:: WORKING DATA

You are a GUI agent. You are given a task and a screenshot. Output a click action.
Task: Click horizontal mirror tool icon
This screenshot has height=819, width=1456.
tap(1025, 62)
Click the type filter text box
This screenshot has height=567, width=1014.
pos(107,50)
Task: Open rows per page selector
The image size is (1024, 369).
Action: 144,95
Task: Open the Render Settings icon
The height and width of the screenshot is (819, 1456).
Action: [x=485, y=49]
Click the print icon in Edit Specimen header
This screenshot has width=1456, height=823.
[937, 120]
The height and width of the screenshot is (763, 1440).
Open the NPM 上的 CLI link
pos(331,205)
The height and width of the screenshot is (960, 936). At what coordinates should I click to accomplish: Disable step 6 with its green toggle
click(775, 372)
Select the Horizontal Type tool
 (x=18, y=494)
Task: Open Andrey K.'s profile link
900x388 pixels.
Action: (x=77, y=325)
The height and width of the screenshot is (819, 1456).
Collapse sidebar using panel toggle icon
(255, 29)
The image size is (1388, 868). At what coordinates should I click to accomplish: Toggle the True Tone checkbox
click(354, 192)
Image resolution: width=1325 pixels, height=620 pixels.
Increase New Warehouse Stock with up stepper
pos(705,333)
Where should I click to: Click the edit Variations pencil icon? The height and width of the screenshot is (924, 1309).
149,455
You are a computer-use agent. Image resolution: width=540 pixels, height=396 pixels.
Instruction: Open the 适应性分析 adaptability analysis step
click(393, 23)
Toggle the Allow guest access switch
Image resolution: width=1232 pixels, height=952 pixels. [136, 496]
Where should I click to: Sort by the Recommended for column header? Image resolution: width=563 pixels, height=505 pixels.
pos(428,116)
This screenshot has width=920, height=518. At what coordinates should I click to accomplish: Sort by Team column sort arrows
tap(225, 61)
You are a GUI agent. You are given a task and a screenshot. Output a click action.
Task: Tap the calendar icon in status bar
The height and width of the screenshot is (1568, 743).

::::

Reproduce each line above without any change, one line after another.

# [SOLUTION BELOW]
You are a GUI agent. You are given a task and a screenshot. Output a click action.
Task: Click horizontal mirror tool icon
This screenshot has height=819, width=1456.
tap(1025, 62)
Click the type filter text box
This screenshot has height=567, width=1014.
pos(107,50)
Task: Open rows per page selector
The image size is (1024, 369).
Action: 144,95
Task: Open the Render Settings icon
The height and width of the screenshot is (819, 1456).
Action: [x=485, y=49]
Click the print icon in Edit Specimen header
This screenshot has width=1456, height=823.
[937, 120]
The height and width of the screenshot is (763, 1440).
Open the NPM 上的 CLI link
pos(331,205)
The height and width of the screenshot is (960, 936). At what coordinates should I click to accomplish: Disable step 6 with its green toggle
click(775, 372)
Select the Horizontal Type tool
 (x=18, y=494)
Task: Open Andrey K.'s profile link
900x388 pixels.
Action: (x=77, y=325)
The height and width of the screenshot is (819, 1456).
Collapse sidebar using panel toggle icon
(255, 29)
The image size is (1388, 868). At what coordinates should I click to accomplish: Toggle the True Tone checkbox
click(354, 192)
Image resolution: width=1325 pixels, height=620 pixels.
Increase New Warehouse Stock with up stepper
pos(705,333)
Where should I click to: Click the edit Variations pencil icon? The height and width of the screenshot is (924, 1309).
149,455
You are a computer-use agent. Image resolution: width=540 pixels, height=396 pixels.
Instruction: Open the 适应性分析 adaptability analysis step
click(393, 23)
Toggle the Allow guest access switch
Image resolution: width=1232 pixels, height=952 pixels. [136, 496]
Where should I click to: Sort by the Recommended for column header? Image resolution: width=563 pixels, height=505 pixels.
pos(428,116)
This screenshot has width=920, height=518. At what coordinates should I click to accomplish: Sort by Team column sort arrows
tap(225, 61)
You are a GUI agent. You are given a task and a screenshot. Output a click action.
Task: Tap the calendar icon in status bar
The height and width of the screenshot is (1568, 743).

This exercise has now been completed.